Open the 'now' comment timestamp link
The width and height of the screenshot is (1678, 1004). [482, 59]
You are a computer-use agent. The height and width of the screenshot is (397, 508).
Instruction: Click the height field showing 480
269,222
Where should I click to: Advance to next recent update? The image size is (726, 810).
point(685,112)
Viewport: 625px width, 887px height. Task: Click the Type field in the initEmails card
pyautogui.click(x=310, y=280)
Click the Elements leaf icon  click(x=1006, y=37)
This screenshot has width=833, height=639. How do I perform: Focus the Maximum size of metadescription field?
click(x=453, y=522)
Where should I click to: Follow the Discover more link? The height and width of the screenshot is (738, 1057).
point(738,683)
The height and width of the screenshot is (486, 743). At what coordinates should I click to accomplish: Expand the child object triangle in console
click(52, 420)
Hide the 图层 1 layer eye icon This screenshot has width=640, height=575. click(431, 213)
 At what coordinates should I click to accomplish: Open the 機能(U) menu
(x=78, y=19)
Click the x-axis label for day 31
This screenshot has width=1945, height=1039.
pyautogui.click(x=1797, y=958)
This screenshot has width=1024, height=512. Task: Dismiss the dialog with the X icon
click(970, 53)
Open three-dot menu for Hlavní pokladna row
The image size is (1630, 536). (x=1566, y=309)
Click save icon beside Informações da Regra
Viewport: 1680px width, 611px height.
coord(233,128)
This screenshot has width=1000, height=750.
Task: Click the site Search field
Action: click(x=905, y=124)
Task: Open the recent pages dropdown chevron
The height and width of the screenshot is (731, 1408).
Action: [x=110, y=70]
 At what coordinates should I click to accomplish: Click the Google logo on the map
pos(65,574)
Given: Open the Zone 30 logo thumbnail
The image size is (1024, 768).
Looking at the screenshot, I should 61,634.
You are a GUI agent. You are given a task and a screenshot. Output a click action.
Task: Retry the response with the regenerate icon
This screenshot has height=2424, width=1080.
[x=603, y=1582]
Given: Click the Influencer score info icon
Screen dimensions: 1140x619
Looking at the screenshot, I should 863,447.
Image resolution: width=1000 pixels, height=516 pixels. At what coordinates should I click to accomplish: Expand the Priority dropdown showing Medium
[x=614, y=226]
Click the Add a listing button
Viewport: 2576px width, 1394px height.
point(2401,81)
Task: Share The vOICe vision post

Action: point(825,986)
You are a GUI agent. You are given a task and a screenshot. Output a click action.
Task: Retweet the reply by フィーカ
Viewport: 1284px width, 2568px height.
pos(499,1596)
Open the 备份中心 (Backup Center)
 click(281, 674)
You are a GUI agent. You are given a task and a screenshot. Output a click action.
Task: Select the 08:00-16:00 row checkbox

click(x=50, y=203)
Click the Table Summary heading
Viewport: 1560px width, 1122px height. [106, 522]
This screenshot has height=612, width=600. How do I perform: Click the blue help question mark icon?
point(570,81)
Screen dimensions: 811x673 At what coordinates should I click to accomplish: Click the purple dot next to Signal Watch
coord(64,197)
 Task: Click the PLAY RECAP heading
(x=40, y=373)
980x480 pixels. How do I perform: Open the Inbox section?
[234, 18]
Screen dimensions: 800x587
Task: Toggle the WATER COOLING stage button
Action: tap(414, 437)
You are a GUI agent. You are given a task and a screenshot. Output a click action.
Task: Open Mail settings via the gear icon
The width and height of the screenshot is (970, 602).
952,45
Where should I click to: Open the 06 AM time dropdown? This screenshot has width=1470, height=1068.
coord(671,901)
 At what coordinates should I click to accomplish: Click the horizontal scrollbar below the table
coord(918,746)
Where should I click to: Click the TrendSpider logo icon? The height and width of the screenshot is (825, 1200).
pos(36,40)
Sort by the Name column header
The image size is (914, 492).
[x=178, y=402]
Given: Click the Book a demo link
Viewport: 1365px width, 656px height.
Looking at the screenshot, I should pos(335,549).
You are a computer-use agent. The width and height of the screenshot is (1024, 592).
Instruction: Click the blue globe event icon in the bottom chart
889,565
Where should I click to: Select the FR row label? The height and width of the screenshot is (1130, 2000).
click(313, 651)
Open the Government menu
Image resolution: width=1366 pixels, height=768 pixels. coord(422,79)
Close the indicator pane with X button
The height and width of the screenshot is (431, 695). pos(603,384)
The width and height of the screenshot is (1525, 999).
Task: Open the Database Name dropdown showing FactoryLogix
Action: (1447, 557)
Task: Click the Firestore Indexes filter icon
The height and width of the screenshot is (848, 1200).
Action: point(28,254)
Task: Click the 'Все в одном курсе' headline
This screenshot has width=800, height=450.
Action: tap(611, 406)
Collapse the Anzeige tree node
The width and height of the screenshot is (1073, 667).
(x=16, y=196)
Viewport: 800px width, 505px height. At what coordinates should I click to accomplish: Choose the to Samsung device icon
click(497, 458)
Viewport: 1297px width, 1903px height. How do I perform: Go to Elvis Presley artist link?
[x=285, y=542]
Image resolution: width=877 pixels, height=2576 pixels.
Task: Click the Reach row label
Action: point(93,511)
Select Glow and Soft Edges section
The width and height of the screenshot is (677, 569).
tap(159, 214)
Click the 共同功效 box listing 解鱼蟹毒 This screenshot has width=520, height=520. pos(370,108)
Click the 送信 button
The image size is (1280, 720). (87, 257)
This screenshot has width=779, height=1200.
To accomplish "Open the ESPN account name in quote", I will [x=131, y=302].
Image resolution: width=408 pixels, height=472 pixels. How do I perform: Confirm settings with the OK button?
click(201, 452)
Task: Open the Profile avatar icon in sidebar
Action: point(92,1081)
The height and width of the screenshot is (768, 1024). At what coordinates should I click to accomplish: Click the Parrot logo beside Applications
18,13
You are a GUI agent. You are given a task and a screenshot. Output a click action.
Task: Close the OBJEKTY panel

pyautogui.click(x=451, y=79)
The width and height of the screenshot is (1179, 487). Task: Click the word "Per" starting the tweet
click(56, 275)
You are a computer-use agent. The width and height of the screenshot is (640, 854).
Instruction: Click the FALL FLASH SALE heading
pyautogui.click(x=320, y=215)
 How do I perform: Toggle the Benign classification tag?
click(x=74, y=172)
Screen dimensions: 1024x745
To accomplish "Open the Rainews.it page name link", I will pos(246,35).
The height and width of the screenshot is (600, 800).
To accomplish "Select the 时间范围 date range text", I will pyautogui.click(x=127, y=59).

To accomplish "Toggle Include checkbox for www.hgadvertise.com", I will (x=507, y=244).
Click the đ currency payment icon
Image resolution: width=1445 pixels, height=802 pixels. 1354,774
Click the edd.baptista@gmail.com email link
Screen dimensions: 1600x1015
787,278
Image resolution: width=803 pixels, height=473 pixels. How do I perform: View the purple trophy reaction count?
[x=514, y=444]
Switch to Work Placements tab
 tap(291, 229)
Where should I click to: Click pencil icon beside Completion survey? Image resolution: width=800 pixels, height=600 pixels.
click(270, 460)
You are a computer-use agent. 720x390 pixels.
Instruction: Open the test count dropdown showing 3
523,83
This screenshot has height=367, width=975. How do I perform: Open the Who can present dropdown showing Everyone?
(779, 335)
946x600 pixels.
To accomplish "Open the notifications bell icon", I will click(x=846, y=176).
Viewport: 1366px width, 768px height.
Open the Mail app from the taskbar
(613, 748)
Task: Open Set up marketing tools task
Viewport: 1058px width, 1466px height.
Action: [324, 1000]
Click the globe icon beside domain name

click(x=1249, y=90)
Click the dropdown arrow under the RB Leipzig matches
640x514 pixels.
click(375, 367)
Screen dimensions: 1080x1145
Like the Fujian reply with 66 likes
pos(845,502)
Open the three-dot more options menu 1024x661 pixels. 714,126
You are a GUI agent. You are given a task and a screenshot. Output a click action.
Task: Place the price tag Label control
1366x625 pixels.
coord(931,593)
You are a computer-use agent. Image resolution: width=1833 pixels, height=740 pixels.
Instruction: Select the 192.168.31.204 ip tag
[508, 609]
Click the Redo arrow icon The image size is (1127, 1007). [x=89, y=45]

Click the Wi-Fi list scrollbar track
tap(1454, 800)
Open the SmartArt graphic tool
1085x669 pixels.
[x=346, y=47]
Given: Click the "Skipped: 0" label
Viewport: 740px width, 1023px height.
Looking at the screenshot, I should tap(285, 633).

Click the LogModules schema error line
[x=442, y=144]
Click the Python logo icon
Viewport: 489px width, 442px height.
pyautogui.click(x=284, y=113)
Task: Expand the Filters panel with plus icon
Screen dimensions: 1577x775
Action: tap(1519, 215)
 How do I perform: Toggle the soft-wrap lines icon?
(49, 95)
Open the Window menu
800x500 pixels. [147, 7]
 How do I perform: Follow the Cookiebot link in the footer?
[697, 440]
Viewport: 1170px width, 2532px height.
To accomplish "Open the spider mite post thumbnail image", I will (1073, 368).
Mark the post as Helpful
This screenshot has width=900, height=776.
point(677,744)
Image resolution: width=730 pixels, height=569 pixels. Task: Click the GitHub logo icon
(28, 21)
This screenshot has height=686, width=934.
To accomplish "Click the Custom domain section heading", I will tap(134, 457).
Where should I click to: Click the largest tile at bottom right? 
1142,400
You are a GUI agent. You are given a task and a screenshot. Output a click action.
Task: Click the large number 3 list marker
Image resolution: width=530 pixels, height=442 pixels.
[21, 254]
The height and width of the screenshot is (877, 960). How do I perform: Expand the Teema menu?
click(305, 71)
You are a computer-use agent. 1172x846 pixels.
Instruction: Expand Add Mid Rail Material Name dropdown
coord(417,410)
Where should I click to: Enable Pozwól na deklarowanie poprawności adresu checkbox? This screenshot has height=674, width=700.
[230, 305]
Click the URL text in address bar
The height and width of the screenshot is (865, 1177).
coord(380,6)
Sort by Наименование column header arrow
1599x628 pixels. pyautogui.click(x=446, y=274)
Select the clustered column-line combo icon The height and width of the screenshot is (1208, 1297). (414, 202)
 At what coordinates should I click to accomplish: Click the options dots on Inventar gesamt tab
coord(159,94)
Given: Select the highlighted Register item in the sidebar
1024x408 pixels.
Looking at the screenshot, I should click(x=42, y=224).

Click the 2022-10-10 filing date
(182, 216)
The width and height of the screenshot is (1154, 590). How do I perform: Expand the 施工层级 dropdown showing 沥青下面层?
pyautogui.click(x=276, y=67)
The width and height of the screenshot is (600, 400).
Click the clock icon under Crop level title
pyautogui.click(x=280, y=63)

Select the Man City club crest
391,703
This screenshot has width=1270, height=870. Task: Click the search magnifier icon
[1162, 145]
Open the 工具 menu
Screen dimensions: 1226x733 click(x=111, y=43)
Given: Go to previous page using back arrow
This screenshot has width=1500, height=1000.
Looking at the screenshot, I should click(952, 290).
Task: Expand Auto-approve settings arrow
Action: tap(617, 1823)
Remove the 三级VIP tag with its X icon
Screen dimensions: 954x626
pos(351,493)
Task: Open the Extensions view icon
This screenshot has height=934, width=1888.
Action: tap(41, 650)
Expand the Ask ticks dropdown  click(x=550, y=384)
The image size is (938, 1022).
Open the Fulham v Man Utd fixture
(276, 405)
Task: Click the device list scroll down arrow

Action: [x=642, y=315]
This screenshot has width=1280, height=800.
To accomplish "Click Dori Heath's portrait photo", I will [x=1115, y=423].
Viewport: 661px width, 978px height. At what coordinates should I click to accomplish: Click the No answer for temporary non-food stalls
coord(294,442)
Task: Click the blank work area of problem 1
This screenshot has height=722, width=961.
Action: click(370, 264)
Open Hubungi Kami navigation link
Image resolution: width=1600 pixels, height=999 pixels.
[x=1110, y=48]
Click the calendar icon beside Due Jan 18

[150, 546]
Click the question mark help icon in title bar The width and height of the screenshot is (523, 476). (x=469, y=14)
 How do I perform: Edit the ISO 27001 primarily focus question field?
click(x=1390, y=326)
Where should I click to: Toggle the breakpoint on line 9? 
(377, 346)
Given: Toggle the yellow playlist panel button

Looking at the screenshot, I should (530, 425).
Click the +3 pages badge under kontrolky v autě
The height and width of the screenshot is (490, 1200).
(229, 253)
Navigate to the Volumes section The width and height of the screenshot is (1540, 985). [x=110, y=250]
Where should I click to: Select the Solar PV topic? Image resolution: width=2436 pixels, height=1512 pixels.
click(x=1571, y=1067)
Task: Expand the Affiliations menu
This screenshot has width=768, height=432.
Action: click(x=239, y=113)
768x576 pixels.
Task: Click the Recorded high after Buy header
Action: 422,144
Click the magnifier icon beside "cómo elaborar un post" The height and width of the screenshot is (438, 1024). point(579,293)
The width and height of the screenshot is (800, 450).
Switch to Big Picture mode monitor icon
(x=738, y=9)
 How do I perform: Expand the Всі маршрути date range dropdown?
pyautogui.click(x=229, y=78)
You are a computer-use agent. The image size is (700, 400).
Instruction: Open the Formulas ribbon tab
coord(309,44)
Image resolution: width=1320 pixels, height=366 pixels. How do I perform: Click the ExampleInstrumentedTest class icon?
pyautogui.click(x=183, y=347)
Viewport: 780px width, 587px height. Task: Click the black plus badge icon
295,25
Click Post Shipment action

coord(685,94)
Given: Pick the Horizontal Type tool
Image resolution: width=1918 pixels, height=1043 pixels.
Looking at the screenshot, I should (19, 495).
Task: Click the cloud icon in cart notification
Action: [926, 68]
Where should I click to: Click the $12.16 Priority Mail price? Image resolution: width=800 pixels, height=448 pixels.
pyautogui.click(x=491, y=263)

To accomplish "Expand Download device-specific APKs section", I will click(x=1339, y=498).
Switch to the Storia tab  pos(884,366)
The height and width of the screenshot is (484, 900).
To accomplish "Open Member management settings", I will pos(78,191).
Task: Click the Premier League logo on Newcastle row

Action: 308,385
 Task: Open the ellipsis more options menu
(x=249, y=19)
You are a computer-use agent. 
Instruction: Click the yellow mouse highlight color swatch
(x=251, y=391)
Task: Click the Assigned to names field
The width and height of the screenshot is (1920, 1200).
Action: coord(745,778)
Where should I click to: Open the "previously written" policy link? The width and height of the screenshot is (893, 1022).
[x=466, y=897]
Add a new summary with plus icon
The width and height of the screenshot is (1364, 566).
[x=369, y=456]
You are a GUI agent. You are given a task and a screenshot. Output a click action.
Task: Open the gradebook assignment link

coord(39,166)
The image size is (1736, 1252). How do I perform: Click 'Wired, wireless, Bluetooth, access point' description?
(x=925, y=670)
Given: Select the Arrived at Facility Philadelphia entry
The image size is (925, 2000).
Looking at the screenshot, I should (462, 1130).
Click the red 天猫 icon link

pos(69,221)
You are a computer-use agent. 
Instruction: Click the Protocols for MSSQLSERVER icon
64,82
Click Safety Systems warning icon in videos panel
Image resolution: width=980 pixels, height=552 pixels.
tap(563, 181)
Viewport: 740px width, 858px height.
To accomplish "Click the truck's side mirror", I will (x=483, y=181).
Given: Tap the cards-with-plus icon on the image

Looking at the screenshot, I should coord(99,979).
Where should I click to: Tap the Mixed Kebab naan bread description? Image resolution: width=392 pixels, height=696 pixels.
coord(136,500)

▶ **Problem to work on**:
Above are the records; from them, give again exactly the lines from the one containing "Given: Pick the Horizontal Type tool" through the one containing "Switch to the", both included.

▶ **Result**:
Given: Pick the Horizontal Type tool
Image resolution: width=1918 pixels, height=1043 pixels.
Looking at the screenshot, I should (19, 495).
Task: Click the cloud icon in cart notification
Action: [926, 68]
Where should I click to: Click the $12.16 Priority Mail price? Image resolution: width=800 pixels, height=448 pixels.
pyautogui.click(x=491, y=263)

To accomplish "Expand Download device-specific APKs section", I will click(x=1339, y=498).
Switch to the Storia tab  pos(884,366)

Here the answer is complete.